Studies on the development of differential medium and its differential mechanism for plant pathogenic Xanthomonas spp.

• Main Authors: Sung, Ai-Ning, 宋靄寧
• Other Authors: Lee, Yung-Ann
• Format: Others
• Language: zh-TW
• Published: 2008
• Online Access: http://ndltd.ncl.edu.tw/handle/46863053810749855394

碩士 === 輔仁大學 === 生命科學系碩士班 === 96 === Xanthomonas spp. is an important seed-borne bacterial pathogen. Planting seed free of Xanthomonas spp. contamination is an important disease management strategy. The use of healthy seed is critical to control this bacterial disease. We have developed a differential medium of Xanthomonas spp., mTBM-42. On the mTBM-42, Xanthomonas spp. appeared as glistening, raised, and green colonies.
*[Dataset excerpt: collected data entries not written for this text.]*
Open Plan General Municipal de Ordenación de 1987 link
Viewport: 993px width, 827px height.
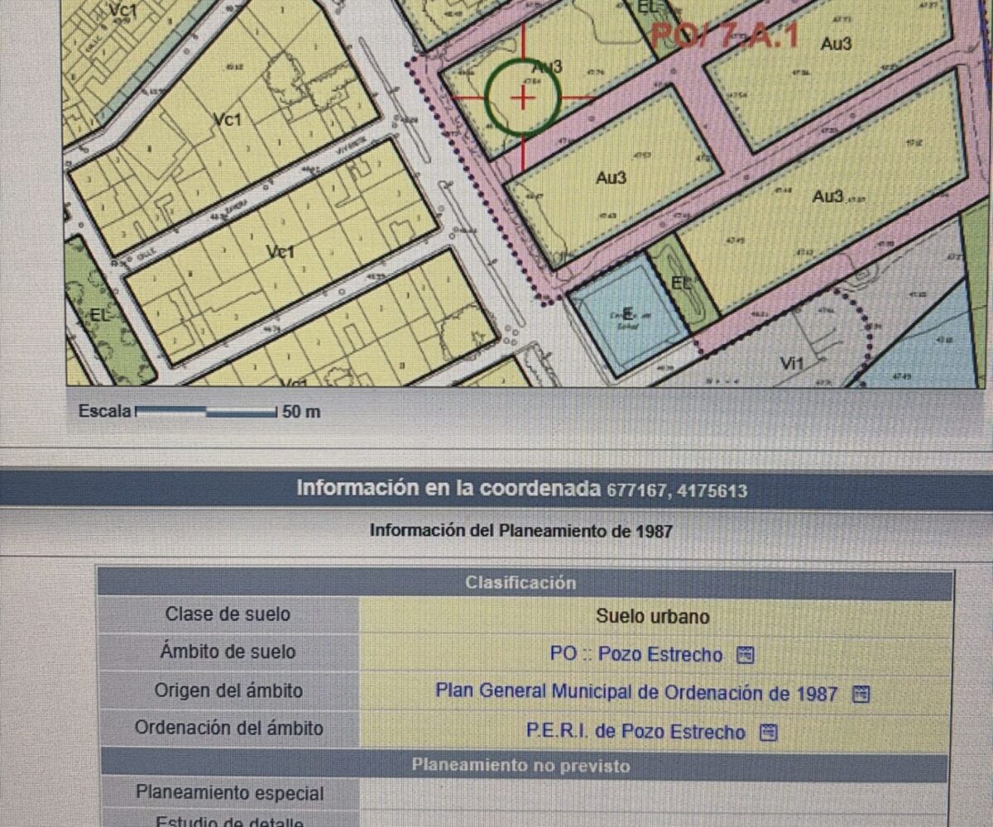click(636, 693)
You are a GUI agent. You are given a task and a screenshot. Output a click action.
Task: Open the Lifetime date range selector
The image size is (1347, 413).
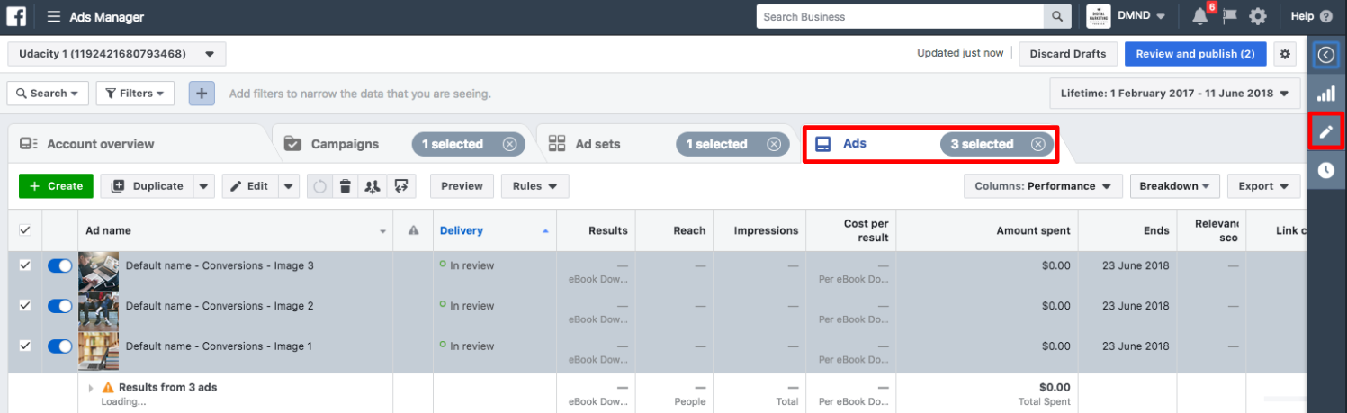1174,94
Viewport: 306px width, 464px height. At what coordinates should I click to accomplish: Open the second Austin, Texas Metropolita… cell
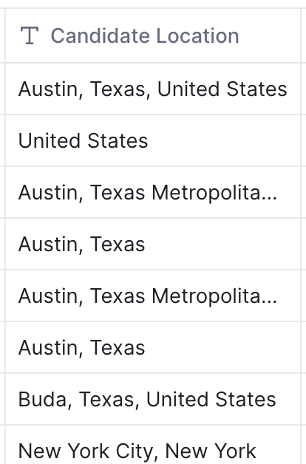[153, 296]
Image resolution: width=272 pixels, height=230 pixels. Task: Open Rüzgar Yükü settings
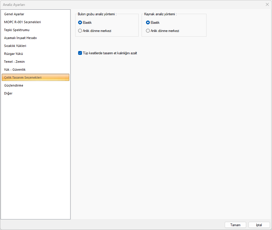pos(14,54)

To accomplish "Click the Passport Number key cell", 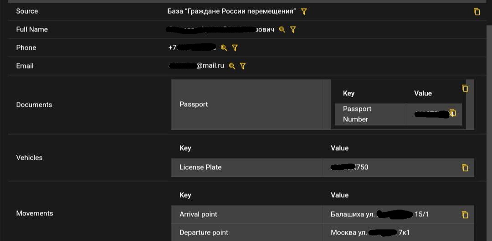I will point(370,114).
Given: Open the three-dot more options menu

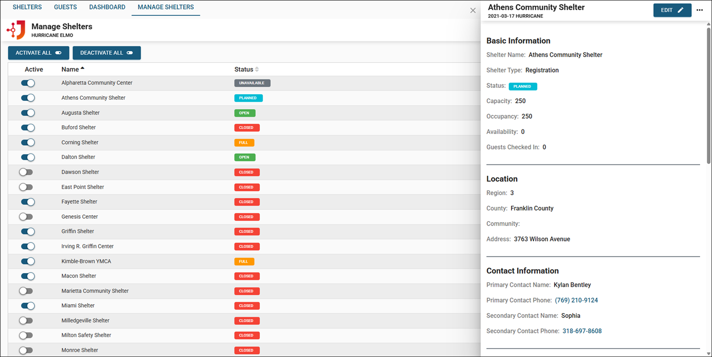Looking at the screenshot, I should tap(699, 10).
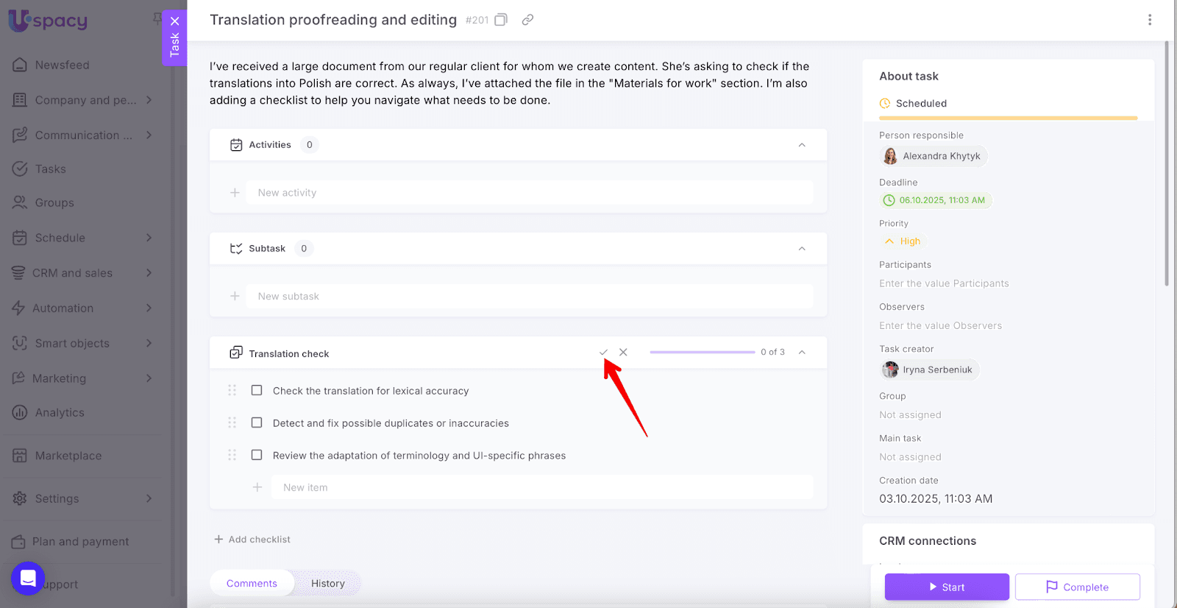Click the New subtask input field
1177x608 pixels.
click(530, 297)
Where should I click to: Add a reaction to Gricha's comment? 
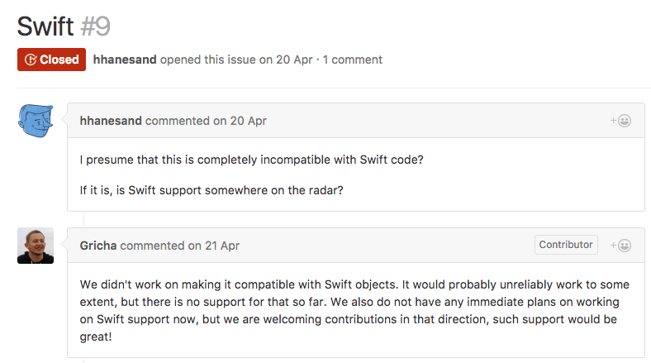click(x=620, y=246)
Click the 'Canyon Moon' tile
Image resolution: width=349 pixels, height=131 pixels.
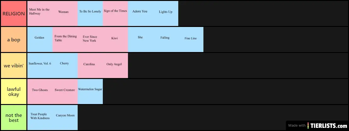coord(65,118)
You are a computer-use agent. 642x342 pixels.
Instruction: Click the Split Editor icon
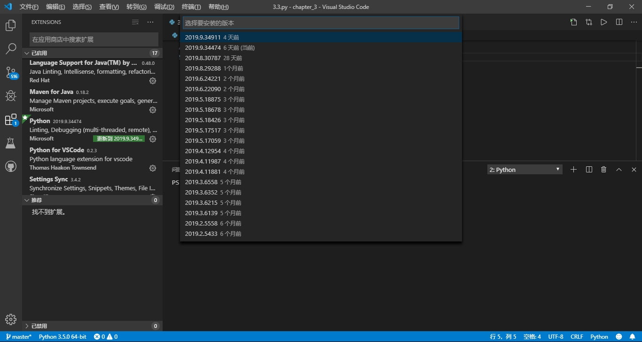[x=619, y=22]
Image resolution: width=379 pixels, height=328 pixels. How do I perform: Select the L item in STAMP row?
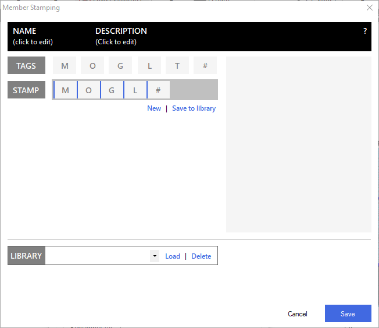pyautogui.click(x=135, y=90)
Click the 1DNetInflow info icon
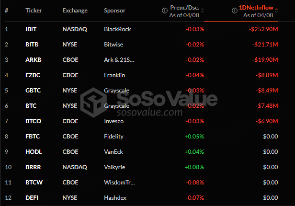 point(235,11)
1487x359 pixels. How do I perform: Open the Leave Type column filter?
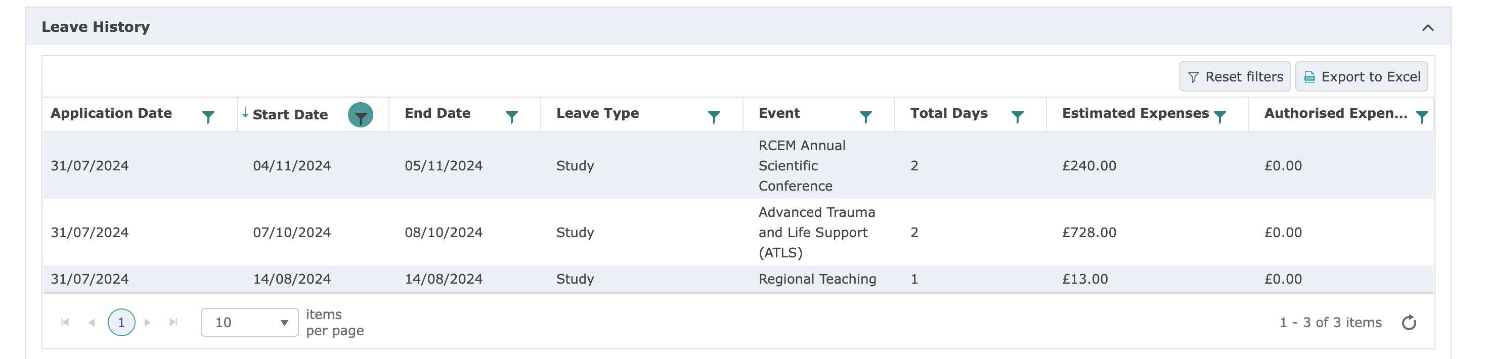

Colonies of Xanthomonas spp. were surrounded by a large clear zone and a smaller milky zone. Yellow-pigmented non-xanthomonads isolated from plant leaves and seeds grew on the differential medium as yellow, flat, and without clear and milky zones. The mTBM-42 differential medium was used to isolate plant pathogen Xanthomonas spp. from infected seed. The purpose of this study was to improve the differential medium and study on its differential mechanism for plant pathogenic Xanthomonas spp. First, mTBM-42 were simplified for LA-based LSTB. On the LSTB, colonies of Xanthomonas spp. were green, glistening, raised, and surrounded by zone of smaller milky. According to the results, the hydrolysis of Tween 80 was related to green colonies and milky zone of Xanthomonas spp. on mTBM-42. A Tween 80-hydrolyzing esterase gene (estA) was cloned from Xanthomonas campestris pv. campestris XCC1-1. Sequence analysis of XCC-estA gene revealed high sequence identity to all of Xanthomonas tested., but no similar sequence of yellow-pigmented non-xanthomonads. We disigned a PCR primer pair, base on the XCC-estA gene. The PCR primer pair was specific to the genus Xanthomonas. Therefore, we can use the differential medium with the specific primers for detection of the plant pathogenic Xanthomonas spp. in plant seeds. Constructed E. coli BL21 (DE3) and E.coli Rosetta (DE3) pLysS could express a protein about 66 kDa, named XCC-EstA. Colonies of E. coli containing XCC-estA gene were green and surrounded by zone of smaller milky on mTBM-42. XCC-EstA antibodies can be used to detect the presence of XCC-EstA. The results showed that XCC-EstA was localized in the cell membrane. We produced estA gene-knock out XCC mutants. XCC mutant still have a zone of milky on mTBM-42, but the zone formation rate and colony morphology are different from wild type. According to the above results show that the esterase gene cloned from X. campestris pv. campestris XCC1-1, XCC-estA, was related to milky zone and green colony formation.